The image of the happy-go-lucky child with a beaming smile from ear-to-ear will be etched in Caymanian minds for years to come.

No one will ever forget his face.

Jeremiah didn’t know what was happening that fateful day when he climbed into the back of his family car.

They were going out for a meal when they pulled into the Hell Esso gas station in West Bay.

Parents Andy Barnes and Dorlisa Ebanks were also in the white Chevrolet Malibu along with his older brother.

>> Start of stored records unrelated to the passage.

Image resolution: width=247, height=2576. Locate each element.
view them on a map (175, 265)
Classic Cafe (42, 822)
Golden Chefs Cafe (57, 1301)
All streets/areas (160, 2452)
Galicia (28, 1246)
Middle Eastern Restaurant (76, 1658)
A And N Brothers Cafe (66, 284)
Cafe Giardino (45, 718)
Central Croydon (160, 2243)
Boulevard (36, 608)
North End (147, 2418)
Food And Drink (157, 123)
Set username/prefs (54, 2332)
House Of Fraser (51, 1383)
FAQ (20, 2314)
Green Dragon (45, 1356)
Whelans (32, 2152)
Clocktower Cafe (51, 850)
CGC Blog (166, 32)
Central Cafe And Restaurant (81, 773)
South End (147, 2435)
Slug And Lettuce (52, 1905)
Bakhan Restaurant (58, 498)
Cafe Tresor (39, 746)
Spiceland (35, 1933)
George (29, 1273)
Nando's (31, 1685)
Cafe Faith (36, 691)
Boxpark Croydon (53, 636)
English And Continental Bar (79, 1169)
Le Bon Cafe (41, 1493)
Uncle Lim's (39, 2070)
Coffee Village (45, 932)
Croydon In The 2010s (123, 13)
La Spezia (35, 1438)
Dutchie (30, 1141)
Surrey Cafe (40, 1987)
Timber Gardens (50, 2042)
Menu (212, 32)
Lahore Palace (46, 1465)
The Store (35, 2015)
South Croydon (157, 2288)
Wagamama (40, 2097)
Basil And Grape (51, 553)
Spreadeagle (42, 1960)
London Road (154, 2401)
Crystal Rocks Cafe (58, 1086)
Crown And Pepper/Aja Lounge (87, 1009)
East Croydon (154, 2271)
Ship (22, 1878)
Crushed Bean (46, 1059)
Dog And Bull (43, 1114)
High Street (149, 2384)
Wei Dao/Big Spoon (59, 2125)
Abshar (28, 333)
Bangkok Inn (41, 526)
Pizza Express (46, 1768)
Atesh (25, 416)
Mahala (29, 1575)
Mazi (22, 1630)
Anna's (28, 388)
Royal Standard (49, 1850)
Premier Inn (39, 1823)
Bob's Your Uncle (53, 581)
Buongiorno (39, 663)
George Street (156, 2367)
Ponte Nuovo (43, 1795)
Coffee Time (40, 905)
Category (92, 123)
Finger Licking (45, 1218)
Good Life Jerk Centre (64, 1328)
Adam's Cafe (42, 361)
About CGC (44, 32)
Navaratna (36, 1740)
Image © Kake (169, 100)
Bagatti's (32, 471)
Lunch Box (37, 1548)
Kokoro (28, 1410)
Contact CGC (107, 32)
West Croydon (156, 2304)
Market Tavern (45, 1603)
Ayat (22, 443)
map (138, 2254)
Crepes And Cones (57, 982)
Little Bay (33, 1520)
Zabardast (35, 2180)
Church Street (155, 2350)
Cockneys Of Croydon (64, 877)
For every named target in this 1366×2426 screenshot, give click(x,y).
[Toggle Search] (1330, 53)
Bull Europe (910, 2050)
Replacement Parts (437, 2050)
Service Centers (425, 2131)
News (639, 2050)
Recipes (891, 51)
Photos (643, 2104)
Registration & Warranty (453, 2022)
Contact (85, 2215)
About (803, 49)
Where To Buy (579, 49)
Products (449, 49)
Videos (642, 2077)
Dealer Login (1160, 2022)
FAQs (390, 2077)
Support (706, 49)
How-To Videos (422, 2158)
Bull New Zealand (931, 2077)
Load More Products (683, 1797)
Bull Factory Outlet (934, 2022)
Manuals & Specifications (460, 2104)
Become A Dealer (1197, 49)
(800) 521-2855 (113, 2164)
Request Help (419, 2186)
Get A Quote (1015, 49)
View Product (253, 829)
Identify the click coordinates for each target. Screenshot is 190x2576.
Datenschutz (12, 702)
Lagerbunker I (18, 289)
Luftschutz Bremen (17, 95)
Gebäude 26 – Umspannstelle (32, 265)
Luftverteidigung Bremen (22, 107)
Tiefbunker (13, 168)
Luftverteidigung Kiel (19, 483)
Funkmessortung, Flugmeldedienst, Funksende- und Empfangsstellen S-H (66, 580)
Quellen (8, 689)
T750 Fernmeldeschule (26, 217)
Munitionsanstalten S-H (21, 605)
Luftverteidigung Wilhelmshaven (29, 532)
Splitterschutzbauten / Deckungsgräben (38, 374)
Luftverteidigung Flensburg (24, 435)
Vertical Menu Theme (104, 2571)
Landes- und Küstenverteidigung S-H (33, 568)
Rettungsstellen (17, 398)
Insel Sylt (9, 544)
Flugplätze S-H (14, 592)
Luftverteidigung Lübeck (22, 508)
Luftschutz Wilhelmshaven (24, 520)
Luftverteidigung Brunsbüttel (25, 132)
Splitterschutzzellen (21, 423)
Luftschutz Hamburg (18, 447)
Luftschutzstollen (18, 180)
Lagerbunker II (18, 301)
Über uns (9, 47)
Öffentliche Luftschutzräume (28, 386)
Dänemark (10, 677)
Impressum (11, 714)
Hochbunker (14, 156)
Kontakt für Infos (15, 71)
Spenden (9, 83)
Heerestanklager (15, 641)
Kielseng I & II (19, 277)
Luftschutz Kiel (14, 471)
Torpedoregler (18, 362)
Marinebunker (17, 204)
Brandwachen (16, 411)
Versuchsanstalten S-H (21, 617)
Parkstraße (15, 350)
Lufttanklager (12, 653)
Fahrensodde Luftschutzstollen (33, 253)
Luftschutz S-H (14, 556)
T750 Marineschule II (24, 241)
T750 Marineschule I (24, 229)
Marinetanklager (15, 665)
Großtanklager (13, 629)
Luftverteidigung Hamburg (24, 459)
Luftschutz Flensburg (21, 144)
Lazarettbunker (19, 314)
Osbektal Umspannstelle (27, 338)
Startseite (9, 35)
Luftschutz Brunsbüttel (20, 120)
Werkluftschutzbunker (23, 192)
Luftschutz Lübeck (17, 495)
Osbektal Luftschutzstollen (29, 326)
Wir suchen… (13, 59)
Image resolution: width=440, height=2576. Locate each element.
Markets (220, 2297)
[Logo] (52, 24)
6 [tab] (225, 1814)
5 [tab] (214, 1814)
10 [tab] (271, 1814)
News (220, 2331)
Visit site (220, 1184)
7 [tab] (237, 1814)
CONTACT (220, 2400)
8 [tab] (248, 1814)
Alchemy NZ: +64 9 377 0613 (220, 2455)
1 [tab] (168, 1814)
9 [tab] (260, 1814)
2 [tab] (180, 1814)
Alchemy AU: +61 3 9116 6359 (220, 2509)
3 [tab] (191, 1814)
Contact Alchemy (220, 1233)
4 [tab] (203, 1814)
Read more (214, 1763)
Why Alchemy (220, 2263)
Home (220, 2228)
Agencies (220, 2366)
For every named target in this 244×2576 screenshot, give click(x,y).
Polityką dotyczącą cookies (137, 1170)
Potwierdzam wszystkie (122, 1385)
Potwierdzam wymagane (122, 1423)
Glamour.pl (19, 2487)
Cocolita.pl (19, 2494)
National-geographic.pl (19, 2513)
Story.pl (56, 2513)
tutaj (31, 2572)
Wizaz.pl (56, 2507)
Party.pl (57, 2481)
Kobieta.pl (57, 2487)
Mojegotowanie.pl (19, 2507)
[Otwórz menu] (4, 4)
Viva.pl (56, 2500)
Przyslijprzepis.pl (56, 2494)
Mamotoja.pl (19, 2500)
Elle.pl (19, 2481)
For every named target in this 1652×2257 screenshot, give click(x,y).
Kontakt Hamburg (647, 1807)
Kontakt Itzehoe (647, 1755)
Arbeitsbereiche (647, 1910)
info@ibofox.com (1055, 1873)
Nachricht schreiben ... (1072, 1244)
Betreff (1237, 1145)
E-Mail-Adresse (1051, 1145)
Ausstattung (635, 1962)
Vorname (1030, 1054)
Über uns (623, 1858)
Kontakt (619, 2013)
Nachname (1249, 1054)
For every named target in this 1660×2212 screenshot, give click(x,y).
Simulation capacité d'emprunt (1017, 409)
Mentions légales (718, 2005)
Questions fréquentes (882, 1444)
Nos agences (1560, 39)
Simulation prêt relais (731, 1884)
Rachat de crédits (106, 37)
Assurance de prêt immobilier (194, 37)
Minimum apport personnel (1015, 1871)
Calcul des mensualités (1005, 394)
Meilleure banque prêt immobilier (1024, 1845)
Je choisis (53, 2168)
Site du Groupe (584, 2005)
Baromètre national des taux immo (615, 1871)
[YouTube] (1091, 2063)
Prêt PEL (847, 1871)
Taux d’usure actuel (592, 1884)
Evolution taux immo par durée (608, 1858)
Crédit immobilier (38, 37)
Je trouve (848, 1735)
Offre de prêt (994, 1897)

As the family pulled up on the forecourt, a gunman appeared from nowhere and opened fire, blasting indiscriminately into the passenger window.

The bullets missed mum, dad and their eldest child Jamaul. Jeremiah wasn’t so lucky.

Schoolchildren around the same age as Jeremiah were playing football at John Cumber Primary School and would have heard the shots ring out.

Paramedics rushed Jeremiah to George Town Hospital, but it was too late. He was pronounced dead on arrival.

His death stunned the whole country. Emotions ran high and a group of around 50 people gathered in the hospital car park looking for revenge against the gunman.

The police operation that followed was thorough, determined to get their man. Police Commissioner David Baines appealed for calm and urged would-be vigilantes to “leave it in our hands”.

But after yesterday’s acquittal of Devon Anglin it appears they haven’t.

Detective Chief Inspector Peter Charles Kennett (Retired) said after the verdict “I am very sad for Jeremiah’s parents, Dorlisa and Andy Barnes, with this not guilty verdict.

“They witnessed the tragic murder of their beautiful 4-year-old son, Jeremiah, and have always been totally adamant that Devon Anglin, a man whom they knew extremely well, was the person who fired the gun at them at the Hell Gas Station.

“The corroborating evidence of enhanced CCTV images, gunshot residue, changing clothes and showering immediately after the murder were insufficient for the learned judge to convict.”

“I cannot speak for the Commissioner of Police, as I am no longer employed to the RCIPS, but I doubt that he will be re-opening the inquiry, particularly as he commended the investigation team for their thoroughness and professionalism.”